STORED DATA

^^^^

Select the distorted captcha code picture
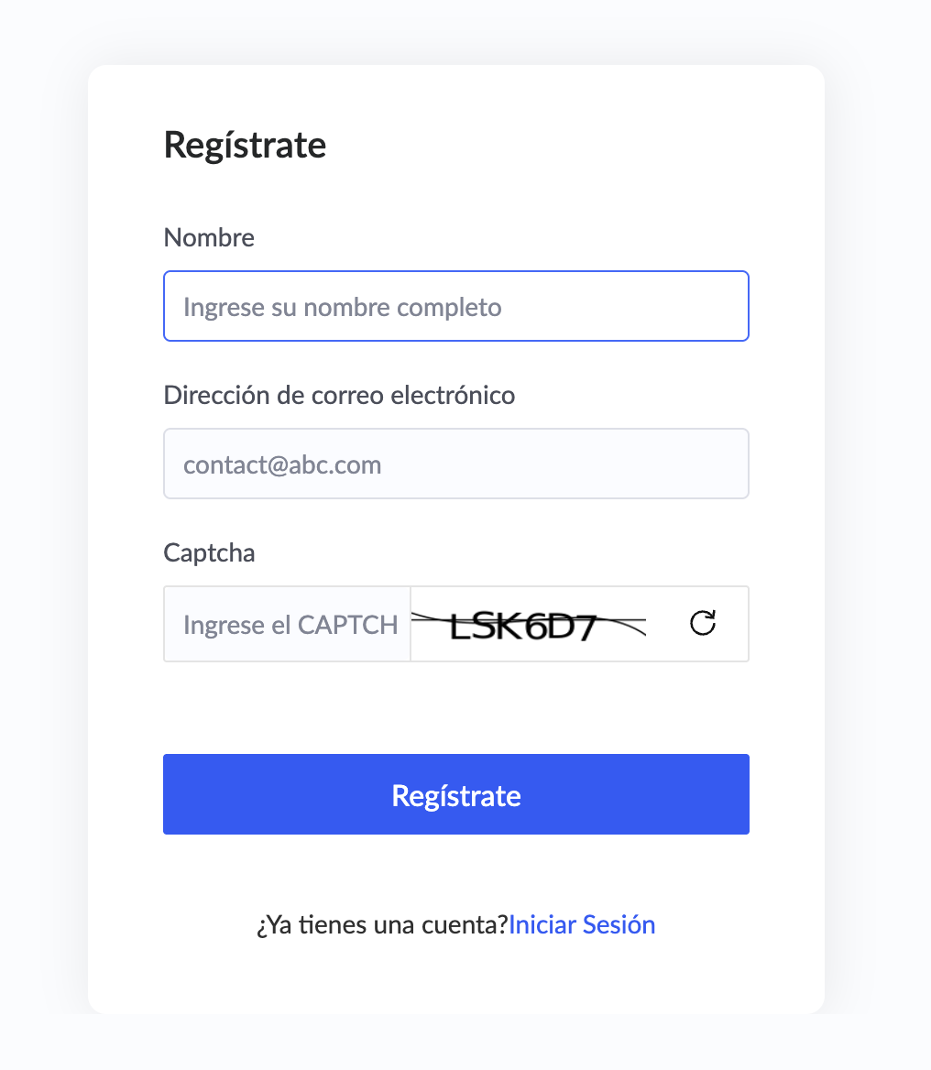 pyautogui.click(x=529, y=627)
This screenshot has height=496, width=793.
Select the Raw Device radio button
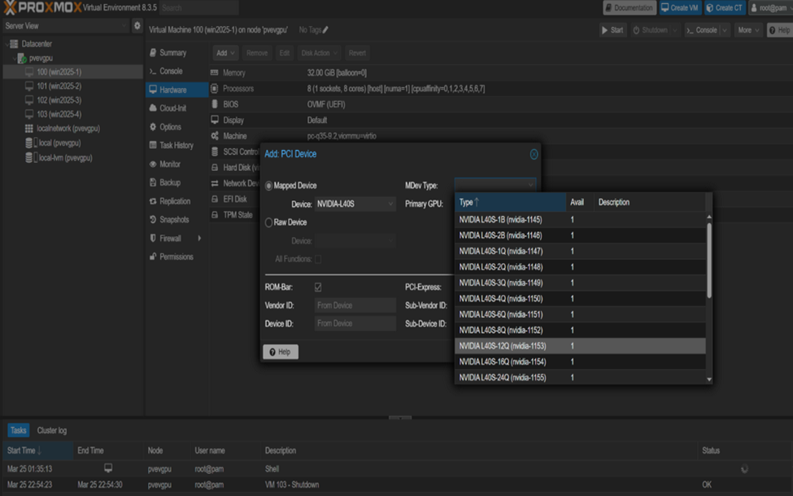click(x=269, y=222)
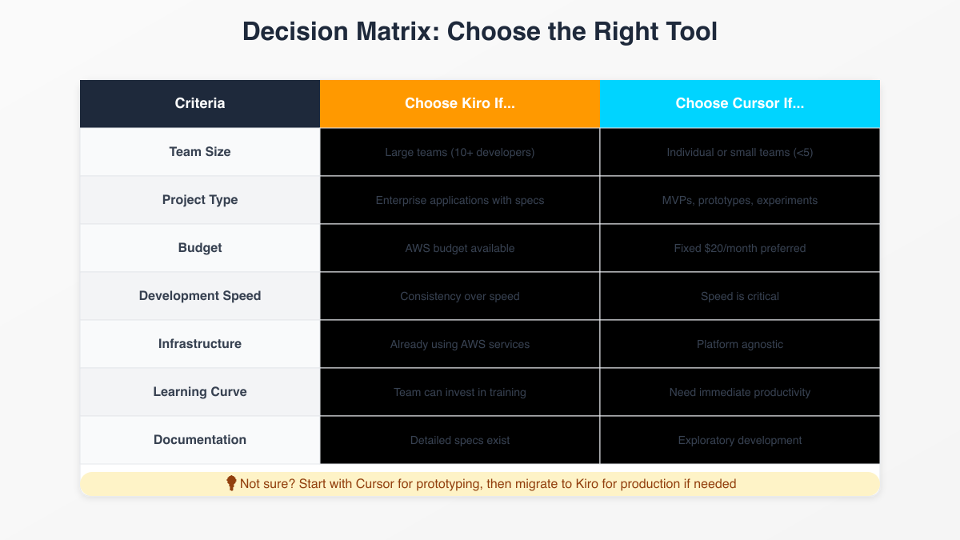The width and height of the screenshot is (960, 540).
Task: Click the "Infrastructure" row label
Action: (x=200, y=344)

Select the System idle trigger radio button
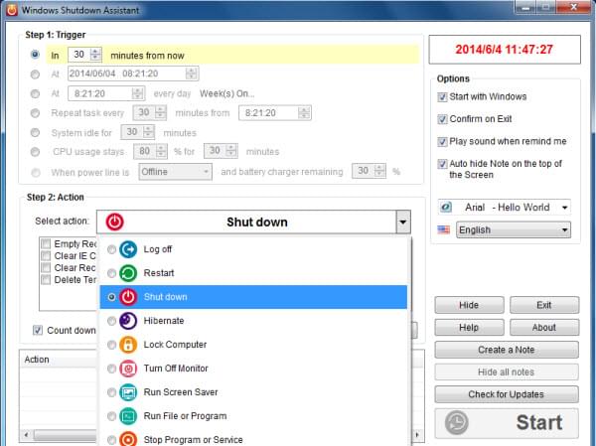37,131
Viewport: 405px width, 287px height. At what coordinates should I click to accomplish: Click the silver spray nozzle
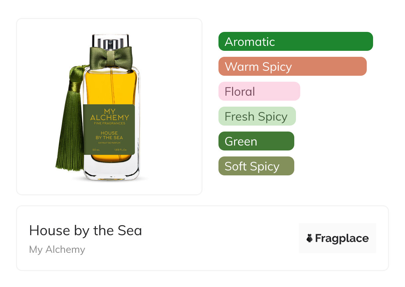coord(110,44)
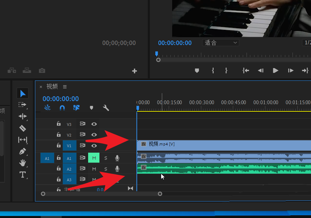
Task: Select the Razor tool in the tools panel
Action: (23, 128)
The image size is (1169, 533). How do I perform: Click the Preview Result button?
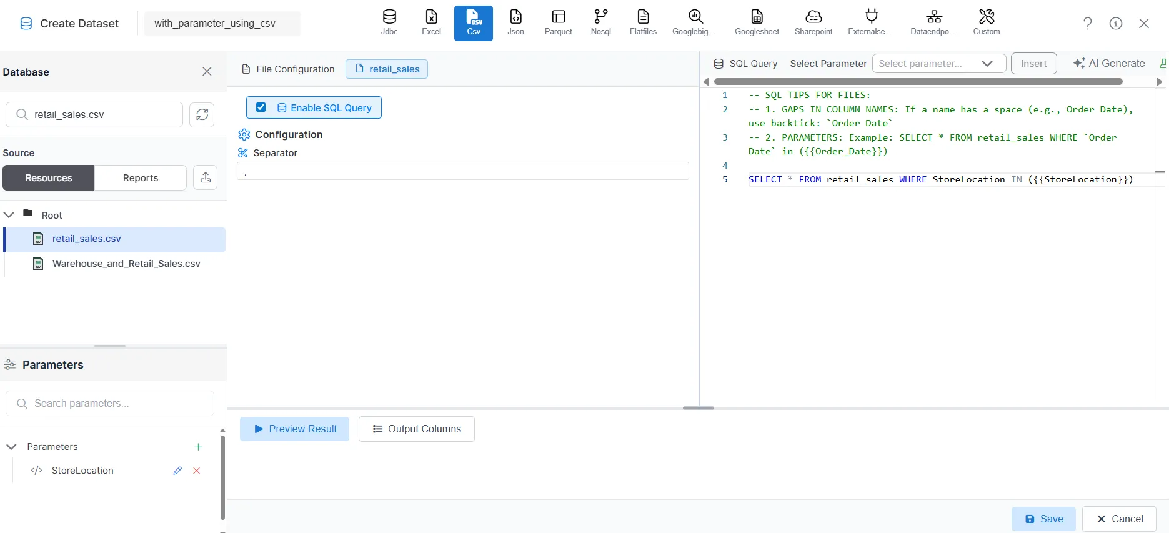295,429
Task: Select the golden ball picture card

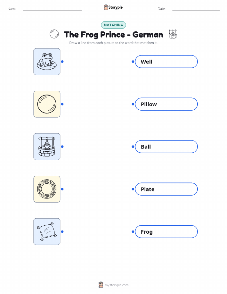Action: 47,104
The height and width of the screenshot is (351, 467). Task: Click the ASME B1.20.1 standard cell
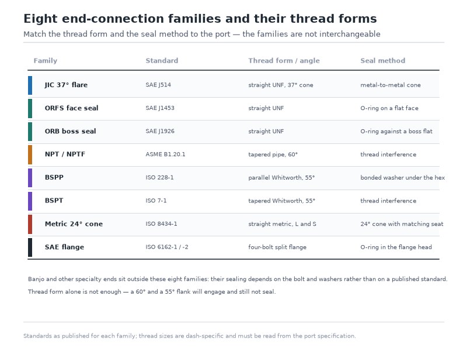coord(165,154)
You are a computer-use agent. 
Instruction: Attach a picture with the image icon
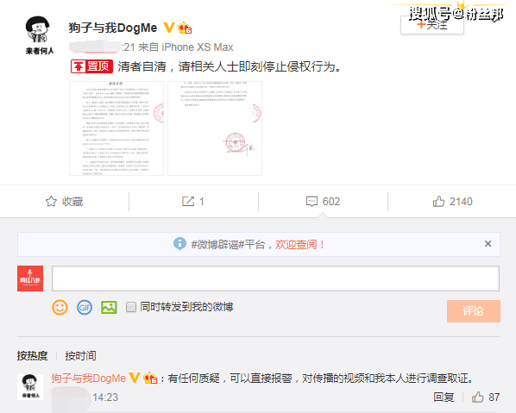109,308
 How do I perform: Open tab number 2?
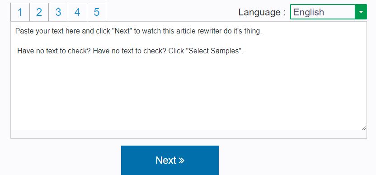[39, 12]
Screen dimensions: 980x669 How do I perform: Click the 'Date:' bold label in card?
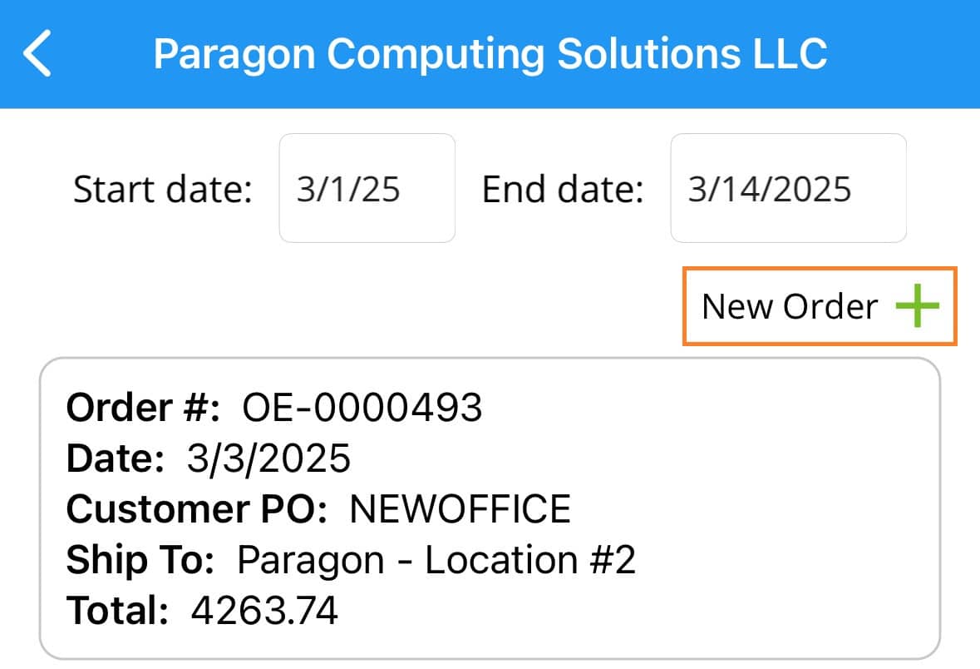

^^^^

TO DO
What you return must match the entries above exactly, apart from the pictures, which are left out.

RESULT OF THE TASK
Select the distorted captcha code picture
 pyautogui.click(x=529, y=627)
This screenshot has height=496, width=793.
Select the Raw Device radio button
click(x=269, y=222)
The width and height of the screenshot is (960, 540).
Task: Click the "Infrastructure" row label
Action: (x=200, y=344)

Select the System idle trigger radio button
37,131
Viewport: 405px width, 287px height. At what coordinates should I click to accomplish: Click the silver spray nozzle
coord(110,44)
Task: Select the Razor tool in the tools panel
Action: (23, 128)
The image size is (1169, 533). How do I perform: Click the Preview Result button?
295,429
Task: Select the golden ball picture card

Action: 47,104
The height and width of the screenshot is (351, 467). Task: Click the ASME B1.20.1 standard cell
coord(165,154)
You are a computer-use agent. 
Instruction: Attach a picture with the image icon
109,308
 How do I perform: Open tab number 2?
[39, 12]
Screen dimensions: 980x669 How do I perform: Click the 'Date:' bold label in card?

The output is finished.